**Passage to read**
Video Shows Iran’s President-Elect Was Misquoted on Israel

A video report from Iran’s state-owned Press TV included subtitled remarks by President-Elect Hassan Rouhani that were misreported by other Iranian news agencies on Friday.

As my colleague Thomas Erdbrink reports from Tehran, Iran’s state media scrambled Friday to correct comments wrongly attributed to the country’s president-elect, Hassan Rouhani, after he was incorrectly quoted calling Israel “a sore which must be removed.”

Press TV, the English-language arm of Iran’s state broadcaster, subtitled Mr. Rouhani’s actual remarks, made during the Islamic Republic’s annual march for Quds, the Arabic name for Jerusalem. The video shows that the cleric did not mention Israel by name or call for its elimination, but did compare “the shadow of the occupation of the holy land of Palestine and the dear Quds,” to “a wound” or “sore” that “has been sitting on the body of the Islamic world for many years.”

A longer clip of the state television broadcast showed Mr. Rouhani marching in the parade as chants of “Death to Israel” echoed in the background.

Video from Iranian state television of senior clerics marching in the annual Quds Day parade in Tehran on Friday.

That report also showed other senior figures marching, including the former president Ali Akbar Hashemi Rafsanjani. According to Shiva Balaghi, an Iranian-American cultural historian, Mr. Rafsanjani explained as he marched that the point of the annual Quds Day rally was to encourage Palestinians. “When they see this support,” he said, “they will become hopeful.”

Arash Karami, a journalist who blogs about the Iranian media, noted that two semi-official news agencies that initially misreported Mr. Rouhani’s remarks, subsequently corrected their reports in articles headlined: “The Occupation of Palestine Is a Wound on the Body of The Islamic World.”

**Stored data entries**
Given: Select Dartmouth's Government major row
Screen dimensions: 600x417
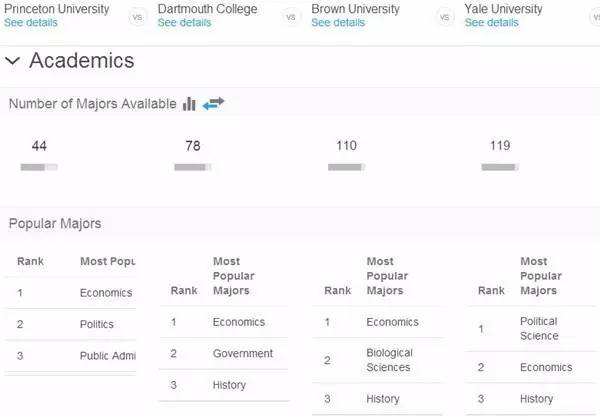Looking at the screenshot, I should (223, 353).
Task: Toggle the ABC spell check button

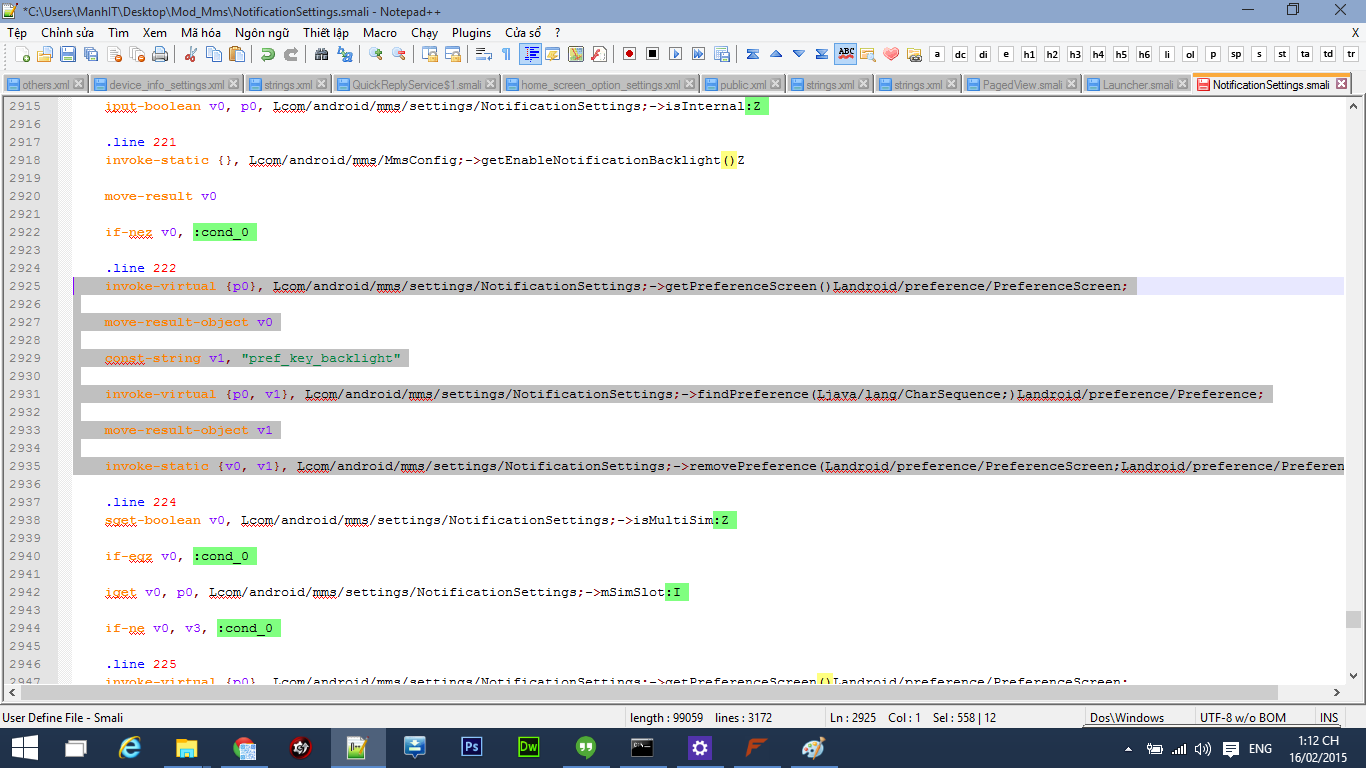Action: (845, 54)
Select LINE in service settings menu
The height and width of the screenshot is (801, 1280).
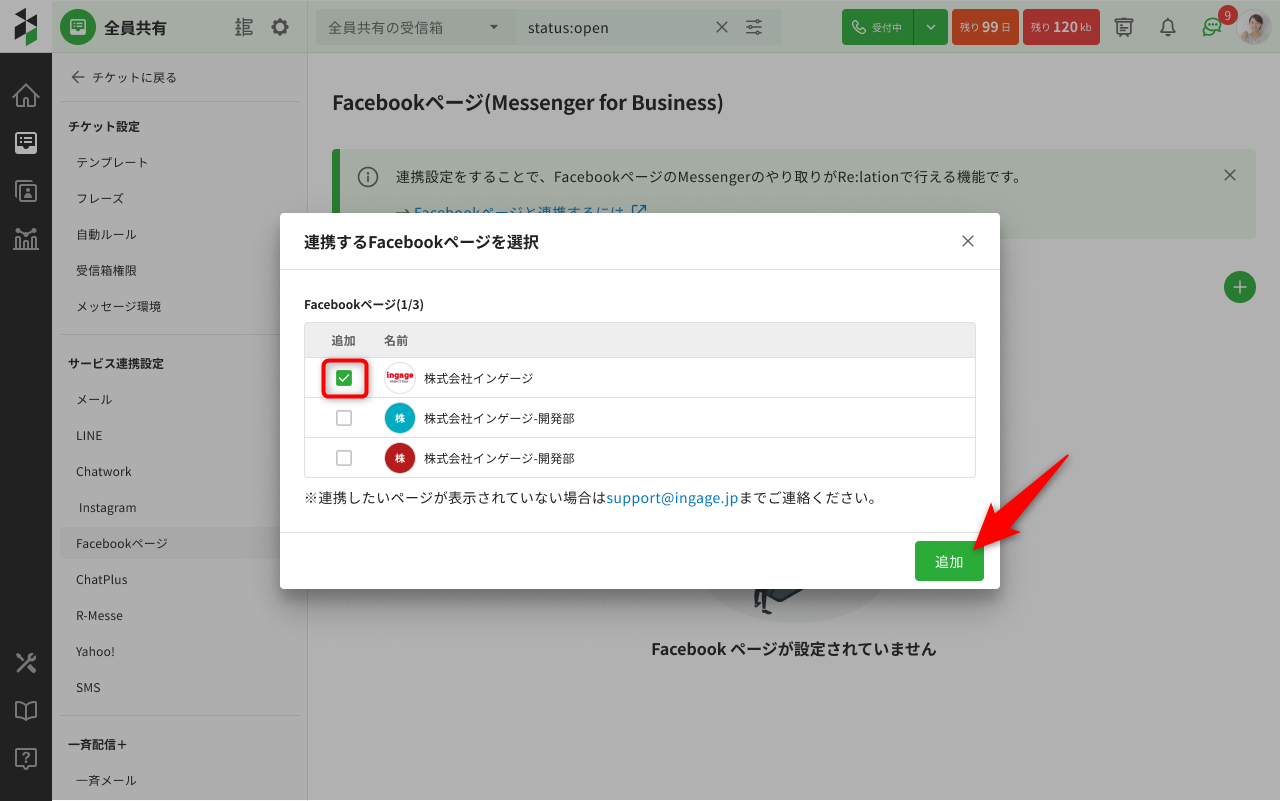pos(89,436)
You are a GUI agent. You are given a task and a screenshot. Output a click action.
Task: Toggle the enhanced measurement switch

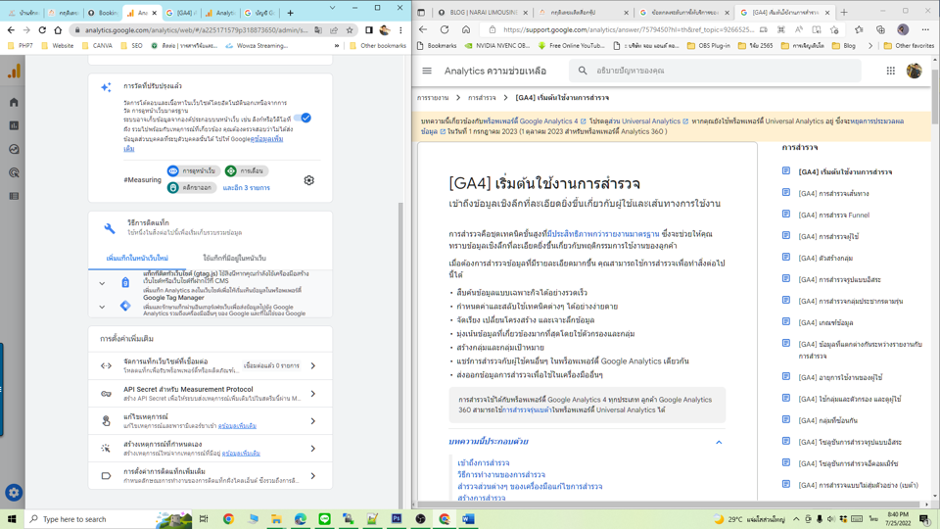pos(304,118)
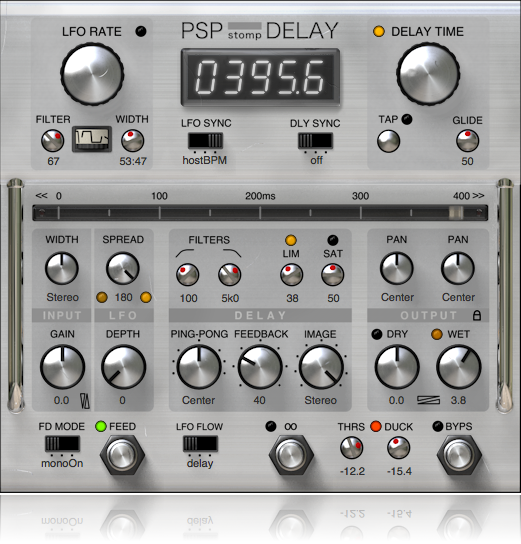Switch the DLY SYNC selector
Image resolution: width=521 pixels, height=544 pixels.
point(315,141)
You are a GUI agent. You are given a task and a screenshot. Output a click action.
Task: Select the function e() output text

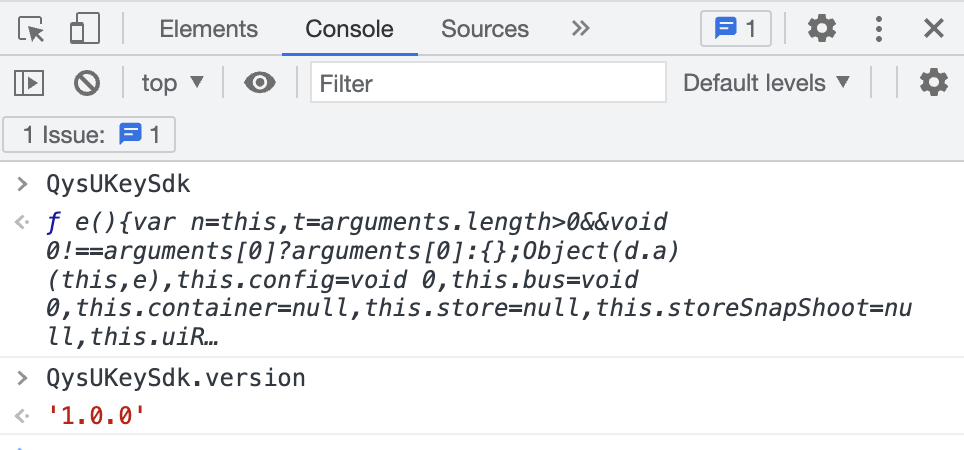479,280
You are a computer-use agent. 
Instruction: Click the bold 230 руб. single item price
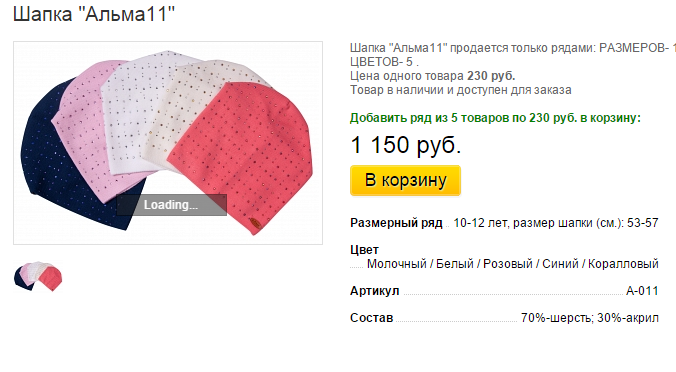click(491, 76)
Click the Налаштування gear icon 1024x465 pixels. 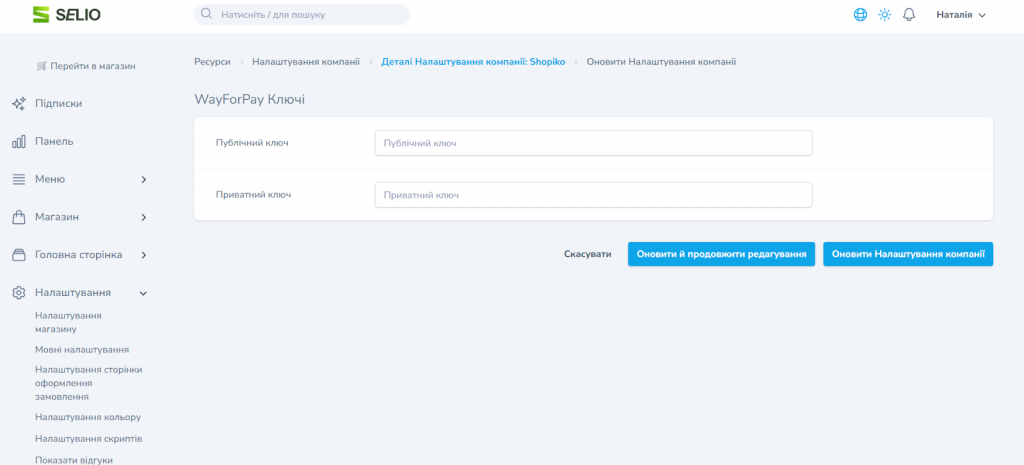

...

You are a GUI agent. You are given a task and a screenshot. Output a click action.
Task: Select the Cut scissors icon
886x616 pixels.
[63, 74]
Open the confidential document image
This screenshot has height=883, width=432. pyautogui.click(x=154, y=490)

**Work to complete**
Reproduce the full report on Rouhani's misquoted remarks about Israel, word for word.

**Solution for this task**
Video Shows Iran’s President-Elect Was Misquoted on Israel

A video report from Iran’s state-owned Press TV included subtitled remarks by President-Elect Hassan Rouhani that were misreported by other Iranian news agencies on Friday.

As my colleague Thomas Erdbrink reports from Tehran, Iran’s state media scrambled Friday to correct comments wrongly attributed to the country’s president-elect, Hassan Rouhani, after he was incorrectly quoted calling Israel “a sore which must be removed.”

Press TV, the English-language arm of Iran’s state broadcaster, subtitled Mr. Rouhani’s actual remarks, made during the Islamic Republic’s annual march for Quds, the Arabic name for Jerusalem. The video shows that the cleric did not mention Israel by name or call for its elimination, but did compare “the shadow of the occupation of the holy land of Palestine and the dear Quds,” to “a wound” or “sore” that “has been sitting on the body of the Islamic world for many years.”

A longer clip of the state television broadcast showed Mr. Rouhani marching in the parade as chants of “Death to Israel” echoed in the background.

Video from Iranian state television of senior clerics marching in the annual Quds Day parade in Tehran on Friday.

That report also showed other senior figures marching, including the former president Ali Akbar Hashemi Rafsanjani. According to Shiva Balaghi, an Iranian-American cultural historian, Mr. Rafsanjani explained as he marched that the point of the annual Quds Day rally was to encourage Palestinians. “When they see this support,” he said, “they will become hopeful.”

Arash Karami, a journalist who blogs about the Iranian media, noted that two semi-official news agencies that initially misreported Mr. Rouhani’s remarks, subsequently corrected their reports in articles headlined: “The Occupation of Palestine Is a Wound on the Body of The Islamic World.”